Bush opened up about being "really unhappy" while working on the NBC series which ultimately led to her to quit the show by season four despite her seven-year contract. The actress said Monday on Dax Shepard's podcast "Armchair Expert" that she programmed herself to "tolerate the intolerable."
"I quit because what I've learned is I've been so programmed to be a good girl and to be a workhorse and be a tugboat that I have always prioritized tugging the ship for the crew, for the show, for the group, ahead of my own health," Bush said. "The reality was that my body was, like, falling apart, because I was really, really unhappy."
Shepard mentioned Bush being placed in a toxic environment while filming "One Tree Hill" with Mark Schwahn, who was accused last December of sexual harassment by more than 40 women. Bush said her situation on the "One Tree Hill" set was different from the experience she endured on "Chicago P.D."
"Our experience on 'One Tree Hill' was unpleasant, but our boss who was a bad dude lived in L.A.," Bush said. "Eighty percent of the time we were on set loving our experience and each other and then he would come to town and it'd be like, 'Watch out for f—ing Handsy-McHandsy over there.' There was a lot that was inappropriate but it wasn't all the time … it wasn't the same."
"One was like, a guy who we're like, 'Oh God, he's back.' And one was a consistent onslaught barrage of abusive behavior," she said about the difference between working on "One Tree Hill" and "Chicago P.D."
The 36-year-old actress then said she was once assaulted in a room full of men while working on the NBC drama.

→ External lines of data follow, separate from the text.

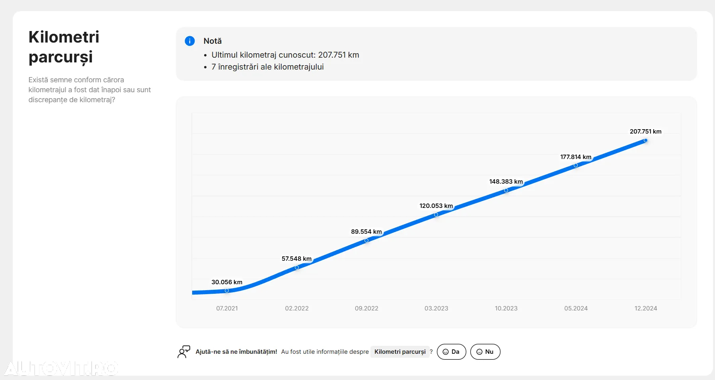Click the Kilometri parcurși section heading
Image resolution: width=715 pixels, height=380 pixels.
pos(64,47)
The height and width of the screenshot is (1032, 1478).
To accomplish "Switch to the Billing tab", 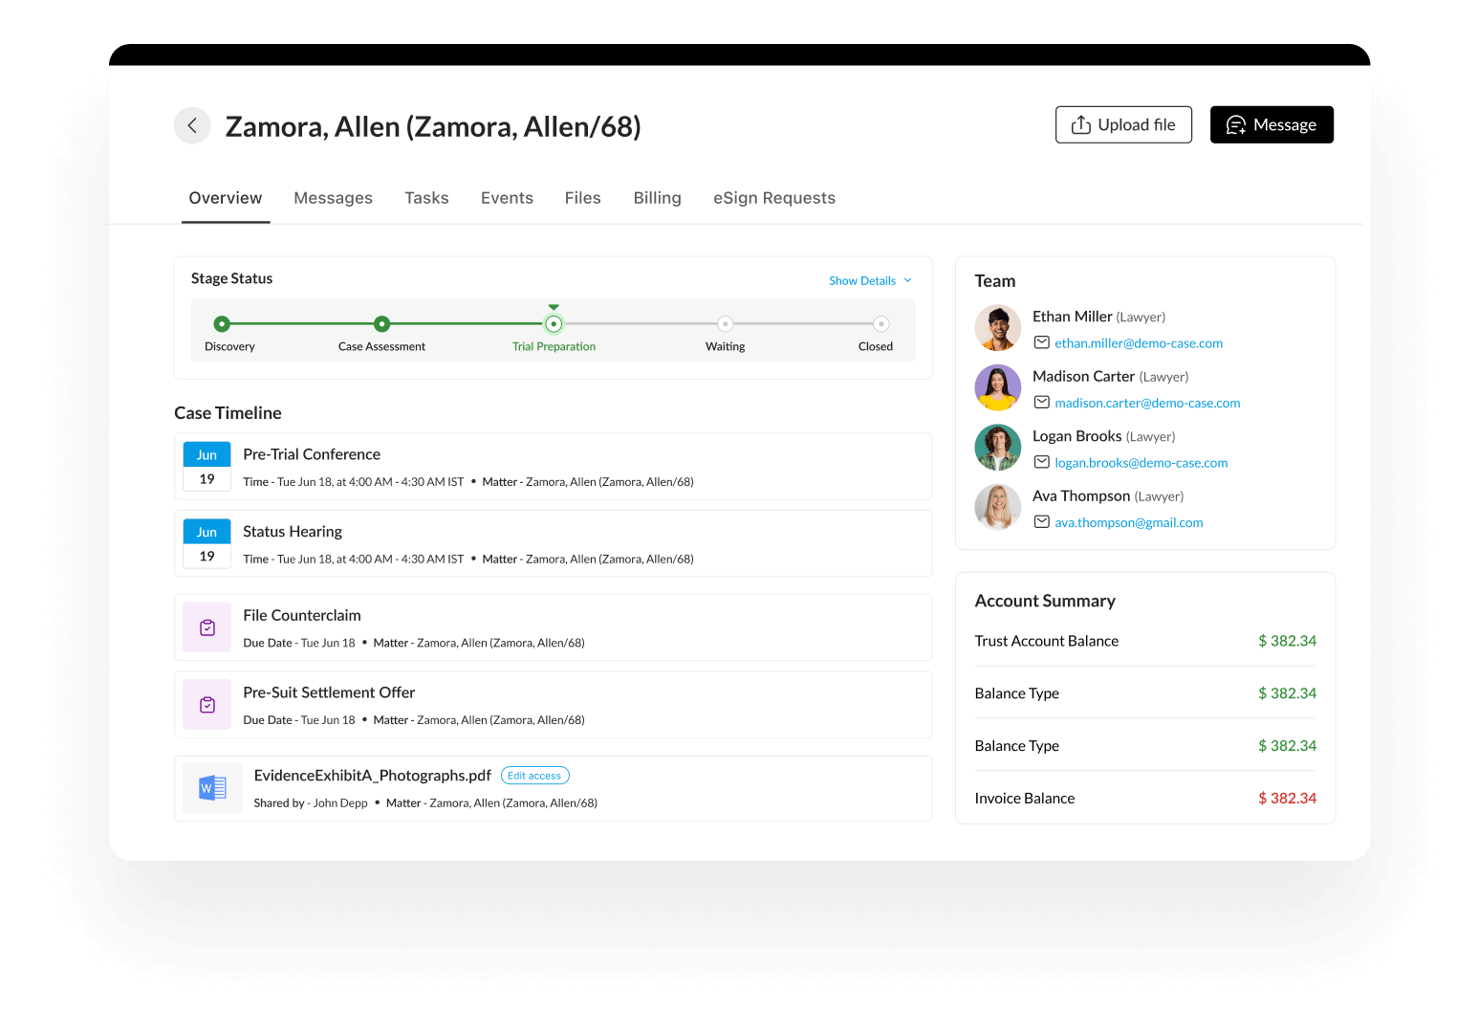I will point(657,198).
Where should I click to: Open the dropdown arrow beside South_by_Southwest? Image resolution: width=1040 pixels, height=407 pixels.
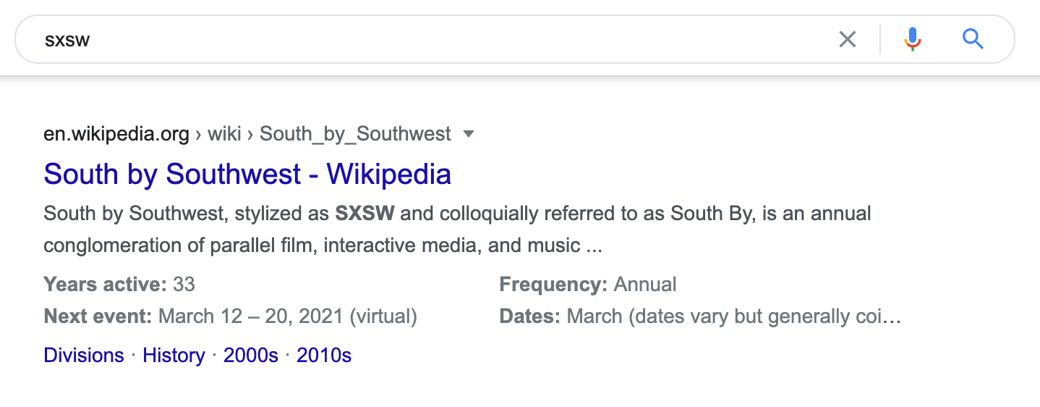[469, 134]
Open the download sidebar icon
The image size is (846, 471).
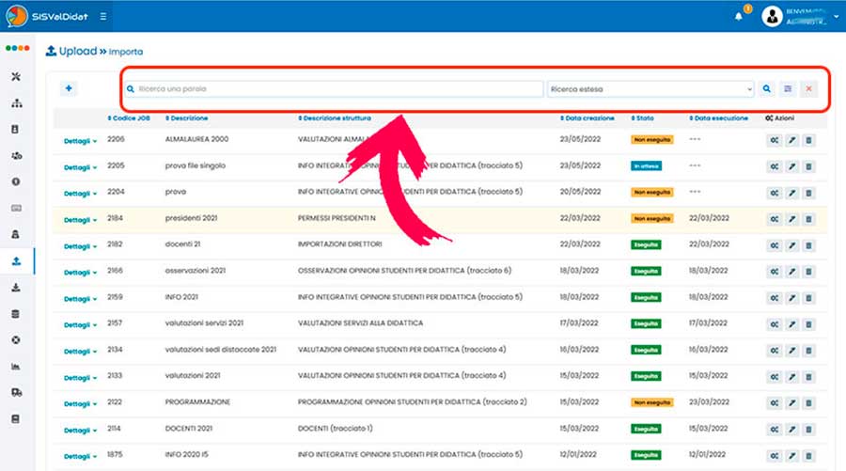pyautogui.click(x=14, y=287)
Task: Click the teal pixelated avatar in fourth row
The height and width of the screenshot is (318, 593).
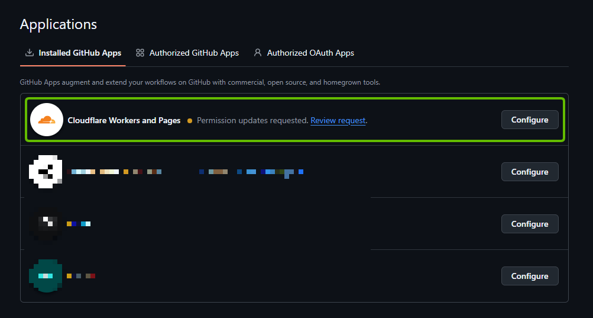Action: coord(46,276)
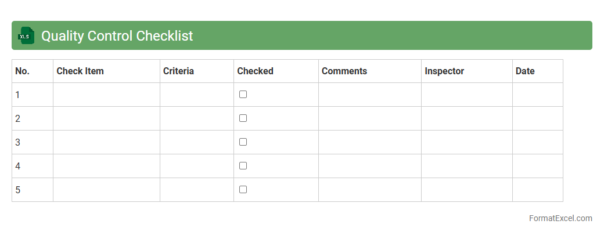Tick the Checked box for row 2
604x235 pixels.
(x=243, y=118)
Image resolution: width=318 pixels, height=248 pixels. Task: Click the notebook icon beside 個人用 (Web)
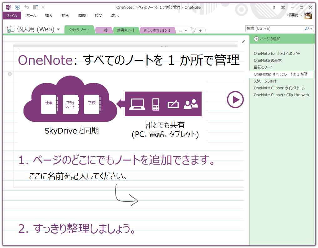[10, 28]
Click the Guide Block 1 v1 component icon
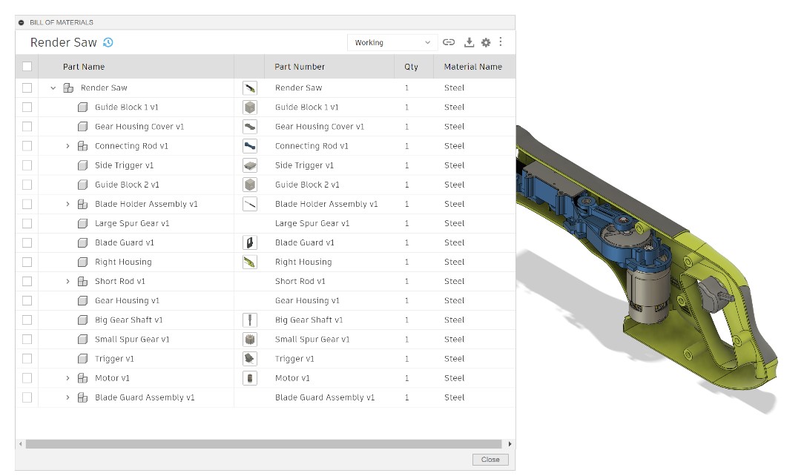804x476 pixels. click(x=82, y=108)
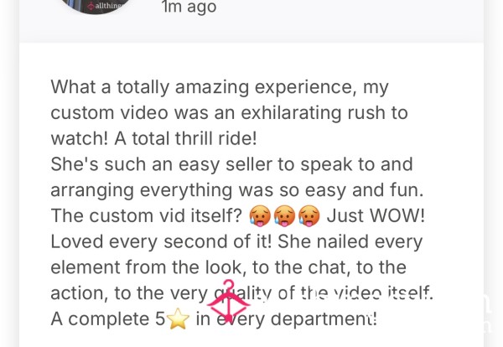Click "Loved every second of it!" text
The height and width of the screenshot is (347, 503).
pos(161,241)
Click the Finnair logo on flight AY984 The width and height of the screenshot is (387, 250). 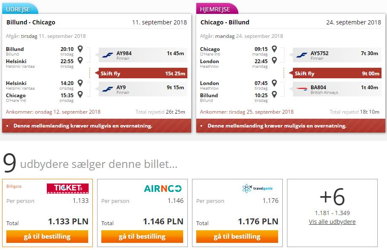108,55
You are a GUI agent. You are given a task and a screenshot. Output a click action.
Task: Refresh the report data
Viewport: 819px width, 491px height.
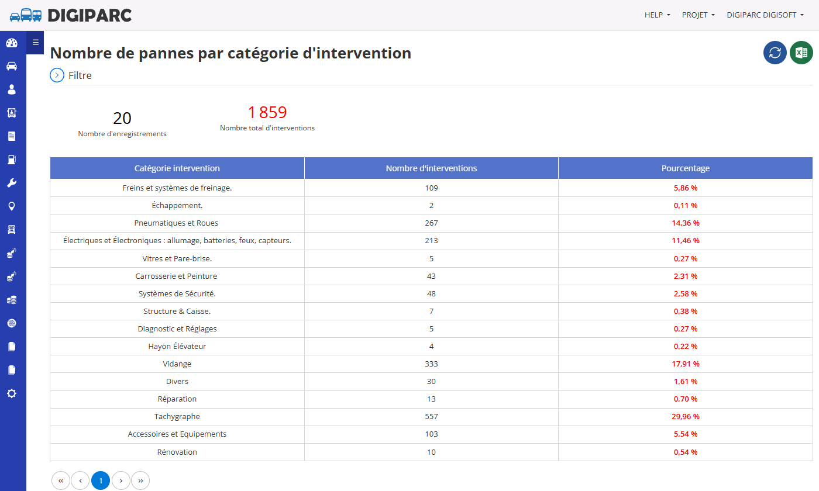coord(775,53)
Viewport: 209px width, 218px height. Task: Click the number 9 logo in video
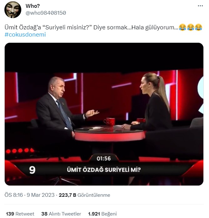pyautogui.click(x=32, y=170)
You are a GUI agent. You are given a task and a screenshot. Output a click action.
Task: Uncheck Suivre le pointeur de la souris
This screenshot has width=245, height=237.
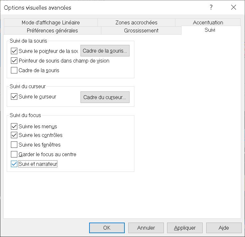tap(14, 51)
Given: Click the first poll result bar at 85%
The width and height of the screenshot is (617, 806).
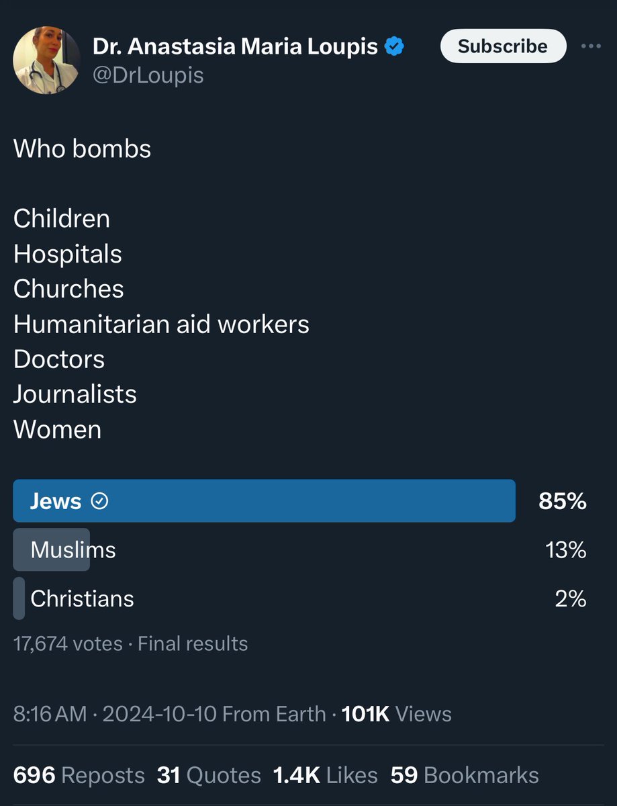Looking at the screenshot, I should [x=264, y=501].
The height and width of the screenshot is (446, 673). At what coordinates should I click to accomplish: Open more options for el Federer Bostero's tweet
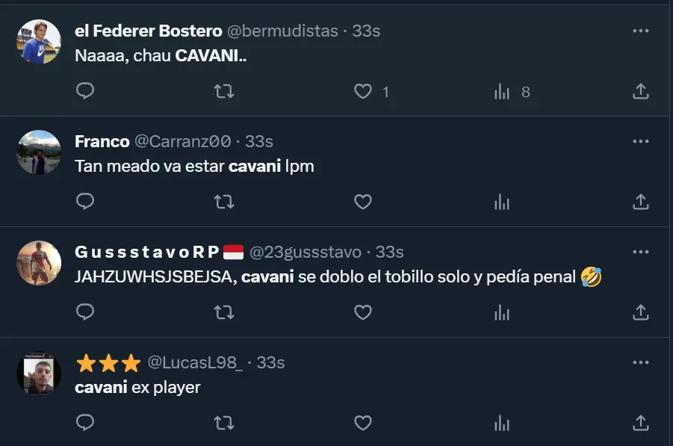640,31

"You start to lose your way when someone assaults you in a room full of people and everyone literally looks away, looks at the floor, looks at the ceiling — and you're the one woman in the room and every man who's twice your size doesn't do something. You go, 'Oh that wasn’t worth defending? I'm not worth defending?' " Bush said.
The "John Tucker Must Die" star said she grew to love aspects of the show, but working in the cold Chicago weather and getting sick also contributed to her decision to leave the series.
Bush recalled going to her two bosses after the table read of the season four premiere and raising the issues she had on set. She said she told them to make changes or find a replacement, but they responded by saying there was "no way" she would be able to get out of her seven-season contract.
"I said, 'OK, you can put me in the position of going quietly of my own accord or you can put me in the position of suing the network to get me out of my deal and I'll write an op-ed for The New York Times and tell them why,' " Bush said.
Bush added that she found out her complaints had been "hidden" from former NBC president Jennifer Stalke, who later reached out to the actress and said she would've never forced her to stay.
"That I really appreciated," Bush said of Stalke's response.
"I work really hard. I know I have a good reputation. I am not a difficult person to work with," Bush said. "Nearing my tenure there, I was probably difficult to be around because I was in so much pain and I felt so ignored."